Oui, il faut lâcher le rabot et réfléchir au format de la sphère publique de demain sans tabou organisationnel. Il est temps de comprendre qu'une infirmière qui fait son travail à 3 heures du matin coûte moins qu'une réunion pilotée par Ségolène Royal ou que l'inertie incroyable de Madame Lebranchu dans son ministère passé de la Fonction publique.

Pour le reste, il est trop tôt pour juger du "nouveau monde" cher au président Macron. Ce qui est avéré, c'est que ni Messieurs Darmanin ni Le Maire ne sont de grands connaisseurs des rouages budgétaires. Hélas. N'est pas André Boulloche ou Gérard Mestrallet (ancien du cabinet de Jacques Delors) qui veut.

Philippe Crevel : Oui, le rabot, c’est simple. Les services de Bercy disposent d’un véritable savoir-faire. Les Ministères savent que chaque année au printemps ou durant l’été il faudra s’acquitter de son du au Budget.

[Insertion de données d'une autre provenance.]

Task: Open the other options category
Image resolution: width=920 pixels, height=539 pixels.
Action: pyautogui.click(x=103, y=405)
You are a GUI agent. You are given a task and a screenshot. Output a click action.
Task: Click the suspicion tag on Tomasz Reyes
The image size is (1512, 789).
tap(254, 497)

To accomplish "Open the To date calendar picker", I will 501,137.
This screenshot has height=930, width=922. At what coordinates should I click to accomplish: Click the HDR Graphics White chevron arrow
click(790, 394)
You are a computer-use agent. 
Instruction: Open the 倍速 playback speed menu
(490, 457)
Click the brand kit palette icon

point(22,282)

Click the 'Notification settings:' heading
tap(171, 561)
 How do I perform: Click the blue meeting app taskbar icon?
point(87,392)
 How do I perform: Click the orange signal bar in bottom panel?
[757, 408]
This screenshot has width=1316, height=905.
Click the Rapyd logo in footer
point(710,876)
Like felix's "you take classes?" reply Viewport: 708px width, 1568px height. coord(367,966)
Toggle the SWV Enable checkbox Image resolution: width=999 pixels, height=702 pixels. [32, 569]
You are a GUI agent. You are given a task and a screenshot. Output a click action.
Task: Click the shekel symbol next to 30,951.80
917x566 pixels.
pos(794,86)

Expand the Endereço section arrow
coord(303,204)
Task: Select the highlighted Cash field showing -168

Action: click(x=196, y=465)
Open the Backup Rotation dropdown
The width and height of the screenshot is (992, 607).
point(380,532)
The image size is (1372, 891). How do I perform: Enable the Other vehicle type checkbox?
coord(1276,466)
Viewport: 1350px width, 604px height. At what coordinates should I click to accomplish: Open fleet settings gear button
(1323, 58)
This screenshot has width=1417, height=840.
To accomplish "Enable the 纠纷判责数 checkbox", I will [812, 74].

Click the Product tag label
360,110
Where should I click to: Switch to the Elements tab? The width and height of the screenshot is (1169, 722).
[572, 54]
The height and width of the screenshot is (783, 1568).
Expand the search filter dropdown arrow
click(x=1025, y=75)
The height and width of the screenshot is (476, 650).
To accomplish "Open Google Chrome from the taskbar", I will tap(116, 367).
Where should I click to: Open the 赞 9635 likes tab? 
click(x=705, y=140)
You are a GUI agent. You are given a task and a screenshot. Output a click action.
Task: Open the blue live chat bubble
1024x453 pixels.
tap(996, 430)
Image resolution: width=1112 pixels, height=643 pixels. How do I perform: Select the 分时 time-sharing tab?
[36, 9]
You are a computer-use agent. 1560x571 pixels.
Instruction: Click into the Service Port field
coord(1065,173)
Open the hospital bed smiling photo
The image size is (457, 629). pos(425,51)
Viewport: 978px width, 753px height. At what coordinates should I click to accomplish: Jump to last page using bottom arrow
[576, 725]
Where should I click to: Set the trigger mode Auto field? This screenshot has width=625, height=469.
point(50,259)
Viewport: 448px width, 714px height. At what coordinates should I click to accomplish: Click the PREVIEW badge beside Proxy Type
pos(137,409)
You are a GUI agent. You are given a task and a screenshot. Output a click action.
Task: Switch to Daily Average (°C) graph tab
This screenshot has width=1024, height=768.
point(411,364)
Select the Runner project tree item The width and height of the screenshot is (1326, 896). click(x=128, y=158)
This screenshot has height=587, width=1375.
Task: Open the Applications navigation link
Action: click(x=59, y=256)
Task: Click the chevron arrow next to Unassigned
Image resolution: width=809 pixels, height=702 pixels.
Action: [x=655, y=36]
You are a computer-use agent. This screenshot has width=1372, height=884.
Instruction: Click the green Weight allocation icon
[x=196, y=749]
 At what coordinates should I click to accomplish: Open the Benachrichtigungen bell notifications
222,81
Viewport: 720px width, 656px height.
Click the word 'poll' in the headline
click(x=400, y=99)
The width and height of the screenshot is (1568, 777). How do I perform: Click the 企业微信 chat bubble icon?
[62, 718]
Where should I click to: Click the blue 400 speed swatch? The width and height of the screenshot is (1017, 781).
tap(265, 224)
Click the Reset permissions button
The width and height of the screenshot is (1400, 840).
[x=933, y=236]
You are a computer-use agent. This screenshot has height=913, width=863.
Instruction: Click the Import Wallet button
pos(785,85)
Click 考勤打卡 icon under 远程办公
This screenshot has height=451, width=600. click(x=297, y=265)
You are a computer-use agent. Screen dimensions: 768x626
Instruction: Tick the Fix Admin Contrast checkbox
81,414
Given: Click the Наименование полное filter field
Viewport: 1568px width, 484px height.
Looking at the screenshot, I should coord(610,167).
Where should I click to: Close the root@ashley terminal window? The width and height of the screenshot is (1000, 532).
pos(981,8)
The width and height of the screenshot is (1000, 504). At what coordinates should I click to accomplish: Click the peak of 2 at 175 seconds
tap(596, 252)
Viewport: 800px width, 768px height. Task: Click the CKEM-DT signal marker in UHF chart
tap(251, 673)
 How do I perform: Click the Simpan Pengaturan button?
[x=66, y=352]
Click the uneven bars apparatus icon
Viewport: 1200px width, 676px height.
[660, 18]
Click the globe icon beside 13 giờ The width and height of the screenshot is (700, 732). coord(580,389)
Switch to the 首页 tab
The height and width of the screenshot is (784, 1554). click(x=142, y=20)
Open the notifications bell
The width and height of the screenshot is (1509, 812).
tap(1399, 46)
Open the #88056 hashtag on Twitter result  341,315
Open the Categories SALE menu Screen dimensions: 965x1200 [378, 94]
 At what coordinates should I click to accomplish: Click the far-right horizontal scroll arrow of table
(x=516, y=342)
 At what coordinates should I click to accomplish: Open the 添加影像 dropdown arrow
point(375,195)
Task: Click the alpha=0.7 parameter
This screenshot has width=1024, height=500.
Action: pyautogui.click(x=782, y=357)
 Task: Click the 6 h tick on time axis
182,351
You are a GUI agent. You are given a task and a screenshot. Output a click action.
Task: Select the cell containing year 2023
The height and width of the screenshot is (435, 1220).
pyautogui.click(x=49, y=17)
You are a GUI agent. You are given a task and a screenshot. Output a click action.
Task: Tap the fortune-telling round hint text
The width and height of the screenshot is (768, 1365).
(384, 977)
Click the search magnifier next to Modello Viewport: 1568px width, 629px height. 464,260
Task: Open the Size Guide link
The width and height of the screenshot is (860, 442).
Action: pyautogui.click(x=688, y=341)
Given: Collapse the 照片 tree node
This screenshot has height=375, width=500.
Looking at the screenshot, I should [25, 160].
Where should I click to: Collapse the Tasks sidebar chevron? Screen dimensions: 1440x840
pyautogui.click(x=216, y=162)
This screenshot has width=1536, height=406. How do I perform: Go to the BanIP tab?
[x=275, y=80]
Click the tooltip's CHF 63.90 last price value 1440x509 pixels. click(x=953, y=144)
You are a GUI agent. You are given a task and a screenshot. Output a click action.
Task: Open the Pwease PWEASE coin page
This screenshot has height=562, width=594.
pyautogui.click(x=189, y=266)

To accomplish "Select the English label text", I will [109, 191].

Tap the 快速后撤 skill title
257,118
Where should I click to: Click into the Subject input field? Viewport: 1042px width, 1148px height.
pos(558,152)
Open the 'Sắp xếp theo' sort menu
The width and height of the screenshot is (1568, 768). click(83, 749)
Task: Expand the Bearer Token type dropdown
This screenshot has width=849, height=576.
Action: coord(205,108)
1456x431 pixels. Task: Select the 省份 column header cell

C’est pourquoi il faut se constituer des réserves et se battre pour avoir la plus grosse enveloppe lors de l’élaboration du projet de loi de finances de l’année. Cela fait partie d’un rituel. Depuis plus sept ans, les pouvoirs publics remettent en cause l’investissement au point que la qualité de nos infrastructures se dégrade. En pratiquant de la sorte, nous mettons en cause la croissance de demain et d’après-demain. L’OCDE s’inquiète du recul de l’investissement public en Europe qui affaiblit la croissance potentielle.